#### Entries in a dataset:

════

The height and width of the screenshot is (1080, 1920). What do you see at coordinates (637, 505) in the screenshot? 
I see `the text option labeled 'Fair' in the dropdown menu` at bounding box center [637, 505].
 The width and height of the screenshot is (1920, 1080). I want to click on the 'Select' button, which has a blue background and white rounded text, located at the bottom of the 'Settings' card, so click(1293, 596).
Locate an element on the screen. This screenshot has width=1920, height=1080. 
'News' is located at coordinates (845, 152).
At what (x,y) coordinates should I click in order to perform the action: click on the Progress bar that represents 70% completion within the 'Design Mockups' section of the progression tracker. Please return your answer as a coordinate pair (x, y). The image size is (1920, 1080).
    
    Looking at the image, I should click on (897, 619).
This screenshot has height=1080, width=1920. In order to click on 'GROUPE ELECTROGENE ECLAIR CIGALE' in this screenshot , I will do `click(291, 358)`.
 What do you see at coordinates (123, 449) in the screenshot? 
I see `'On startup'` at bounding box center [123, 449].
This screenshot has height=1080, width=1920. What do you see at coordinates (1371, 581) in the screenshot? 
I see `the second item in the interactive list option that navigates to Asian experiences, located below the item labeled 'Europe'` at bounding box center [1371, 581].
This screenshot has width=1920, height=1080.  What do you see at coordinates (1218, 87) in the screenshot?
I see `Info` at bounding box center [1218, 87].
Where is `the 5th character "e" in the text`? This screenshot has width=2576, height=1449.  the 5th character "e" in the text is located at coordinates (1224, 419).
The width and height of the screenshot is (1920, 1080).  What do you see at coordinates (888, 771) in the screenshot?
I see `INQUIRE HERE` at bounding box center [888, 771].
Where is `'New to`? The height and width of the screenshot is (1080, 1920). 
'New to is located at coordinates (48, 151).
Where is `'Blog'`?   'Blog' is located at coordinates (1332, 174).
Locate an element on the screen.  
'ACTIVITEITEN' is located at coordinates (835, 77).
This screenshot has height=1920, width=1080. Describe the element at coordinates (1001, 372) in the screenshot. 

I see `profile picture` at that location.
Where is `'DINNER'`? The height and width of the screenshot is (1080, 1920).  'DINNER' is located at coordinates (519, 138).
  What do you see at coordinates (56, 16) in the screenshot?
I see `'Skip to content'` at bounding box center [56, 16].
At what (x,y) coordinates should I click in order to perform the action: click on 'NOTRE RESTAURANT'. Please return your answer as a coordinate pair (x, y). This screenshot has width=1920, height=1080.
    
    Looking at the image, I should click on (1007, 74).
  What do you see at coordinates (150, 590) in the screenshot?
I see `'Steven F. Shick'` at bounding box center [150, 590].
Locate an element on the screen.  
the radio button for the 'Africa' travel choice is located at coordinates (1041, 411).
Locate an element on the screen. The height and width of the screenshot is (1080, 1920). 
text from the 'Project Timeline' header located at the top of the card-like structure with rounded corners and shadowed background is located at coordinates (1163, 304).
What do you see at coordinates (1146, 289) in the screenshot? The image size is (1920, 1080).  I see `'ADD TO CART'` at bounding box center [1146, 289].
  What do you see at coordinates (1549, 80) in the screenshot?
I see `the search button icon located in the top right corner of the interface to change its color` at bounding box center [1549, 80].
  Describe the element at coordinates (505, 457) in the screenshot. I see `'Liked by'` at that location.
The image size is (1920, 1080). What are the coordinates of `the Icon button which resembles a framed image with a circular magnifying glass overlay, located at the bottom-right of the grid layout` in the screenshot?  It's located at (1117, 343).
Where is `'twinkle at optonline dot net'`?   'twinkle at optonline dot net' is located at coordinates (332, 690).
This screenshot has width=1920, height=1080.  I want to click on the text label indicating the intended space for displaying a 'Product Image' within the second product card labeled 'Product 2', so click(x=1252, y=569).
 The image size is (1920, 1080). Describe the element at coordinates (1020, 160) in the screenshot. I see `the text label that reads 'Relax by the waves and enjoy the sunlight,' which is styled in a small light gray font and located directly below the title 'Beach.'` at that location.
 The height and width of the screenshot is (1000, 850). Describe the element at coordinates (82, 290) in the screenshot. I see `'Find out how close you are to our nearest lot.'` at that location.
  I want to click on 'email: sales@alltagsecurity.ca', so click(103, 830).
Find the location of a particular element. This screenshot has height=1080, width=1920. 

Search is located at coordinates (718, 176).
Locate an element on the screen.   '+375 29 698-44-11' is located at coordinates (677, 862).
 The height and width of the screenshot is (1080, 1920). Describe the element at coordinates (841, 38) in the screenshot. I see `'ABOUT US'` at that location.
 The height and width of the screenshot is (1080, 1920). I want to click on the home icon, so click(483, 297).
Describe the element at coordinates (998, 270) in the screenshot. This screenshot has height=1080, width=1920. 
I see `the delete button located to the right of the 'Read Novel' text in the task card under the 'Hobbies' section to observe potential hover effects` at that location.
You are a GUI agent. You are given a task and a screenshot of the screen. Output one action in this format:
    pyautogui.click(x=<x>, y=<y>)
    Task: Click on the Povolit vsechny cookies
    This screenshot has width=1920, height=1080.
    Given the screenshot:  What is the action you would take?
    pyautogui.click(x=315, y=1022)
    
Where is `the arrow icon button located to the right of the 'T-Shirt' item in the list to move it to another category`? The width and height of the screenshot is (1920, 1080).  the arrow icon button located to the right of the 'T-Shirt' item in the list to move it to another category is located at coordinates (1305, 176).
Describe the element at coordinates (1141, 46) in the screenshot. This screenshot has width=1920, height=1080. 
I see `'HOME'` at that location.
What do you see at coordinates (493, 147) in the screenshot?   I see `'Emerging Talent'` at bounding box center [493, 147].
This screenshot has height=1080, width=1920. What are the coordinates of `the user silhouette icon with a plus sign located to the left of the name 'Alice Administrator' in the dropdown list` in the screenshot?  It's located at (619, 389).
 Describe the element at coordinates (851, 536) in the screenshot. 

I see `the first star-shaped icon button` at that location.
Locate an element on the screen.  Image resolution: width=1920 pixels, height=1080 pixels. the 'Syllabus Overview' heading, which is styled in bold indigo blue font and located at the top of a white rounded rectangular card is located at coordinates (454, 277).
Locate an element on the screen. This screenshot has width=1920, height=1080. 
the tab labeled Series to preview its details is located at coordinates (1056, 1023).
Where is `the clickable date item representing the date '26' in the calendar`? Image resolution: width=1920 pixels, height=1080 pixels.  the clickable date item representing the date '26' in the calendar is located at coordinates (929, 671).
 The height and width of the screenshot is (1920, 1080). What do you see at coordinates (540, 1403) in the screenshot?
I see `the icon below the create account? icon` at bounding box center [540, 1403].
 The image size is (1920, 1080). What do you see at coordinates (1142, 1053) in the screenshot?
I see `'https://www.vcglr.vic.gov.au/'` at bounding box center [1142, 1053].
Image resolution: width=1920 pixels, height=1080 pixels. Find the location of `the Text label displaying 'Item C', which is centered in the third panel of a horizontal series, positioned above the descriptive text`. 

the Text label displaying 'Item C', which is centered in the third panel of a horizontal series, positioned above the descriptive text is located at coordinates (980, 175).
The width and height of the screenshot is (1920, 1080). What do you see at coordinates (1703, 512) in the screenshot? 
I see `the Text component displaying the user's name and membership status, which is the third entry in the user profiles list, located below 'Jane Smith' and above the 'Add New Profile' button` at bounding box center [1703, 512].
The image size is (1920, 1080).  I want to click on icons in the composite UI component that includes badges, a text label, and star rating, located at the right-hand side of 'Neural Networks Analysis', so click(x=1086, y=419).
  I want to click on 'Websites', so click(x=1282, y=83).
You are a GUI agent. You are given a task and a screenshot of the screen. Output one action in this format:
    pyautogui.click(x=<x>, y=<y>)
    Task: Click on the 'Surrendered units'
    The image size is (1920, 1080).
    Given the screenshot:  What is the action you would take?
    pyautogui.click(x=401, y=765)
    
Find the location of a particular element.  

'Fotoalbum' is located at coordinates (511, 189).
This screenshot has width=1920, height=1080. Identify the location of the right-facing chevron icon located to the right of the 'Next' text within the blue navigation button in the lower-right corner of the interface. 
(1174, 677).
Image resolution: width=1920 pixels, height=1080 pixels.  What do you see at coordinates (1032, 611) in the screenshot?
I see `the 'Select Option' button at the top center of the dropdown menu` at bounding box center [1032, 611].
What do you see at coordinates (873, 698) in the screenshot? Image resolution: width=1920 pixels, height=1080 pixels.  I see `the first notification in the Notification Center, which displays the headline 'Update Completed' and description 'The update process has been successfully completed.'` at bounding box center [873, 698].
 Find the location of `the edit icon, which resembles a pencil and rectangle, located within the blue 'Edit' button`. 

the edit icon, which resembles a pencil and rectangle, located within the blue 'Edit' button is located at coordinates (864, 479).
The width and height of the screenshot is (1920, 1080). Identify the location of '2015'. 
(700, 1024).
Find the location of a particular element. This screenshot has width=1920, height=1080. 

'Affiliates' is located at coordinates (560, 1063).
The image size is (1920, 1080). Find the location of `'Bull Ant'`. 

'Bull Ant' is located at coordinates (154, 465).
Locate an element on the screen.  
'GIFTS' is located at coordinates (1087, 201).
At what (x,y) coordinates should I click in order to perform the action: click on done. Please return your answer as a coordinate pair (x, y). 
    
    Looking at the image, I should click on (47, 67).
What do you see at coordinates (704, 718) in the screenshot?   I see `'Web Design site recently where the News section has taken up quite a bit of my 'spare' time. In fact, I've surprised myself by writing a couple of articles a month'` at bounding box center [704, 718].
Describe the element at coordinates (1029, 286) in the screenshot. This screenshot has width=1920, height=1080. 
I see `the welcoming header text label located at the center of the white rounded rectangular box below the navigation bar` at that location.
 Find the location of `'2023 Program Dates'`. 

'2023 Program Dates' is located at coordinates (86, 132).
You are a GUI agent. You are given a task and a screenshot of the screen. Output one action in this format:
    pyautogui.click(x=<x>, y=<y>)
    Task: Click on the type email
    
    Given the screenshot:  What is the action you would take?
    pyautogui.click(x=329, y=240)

════

#### What you are asked to do:
Can you repeat the entries from the line with "coordinates (929, 671)." to the line with "The height and width of the screenshot is (1920, 1080)."?

#### Solved exercise:
Where is `the clickable date item representing the date '26' in the calendar`? Image resolution: width=1920 pixels, height=1080 pixels.  the clickable date item representing the date '26' in the calendar is located at coordinates (929, 671).
 The height and width of the screenshot is (1920, 1080). What do you see at coordinates (540, 1403) in the screenshot?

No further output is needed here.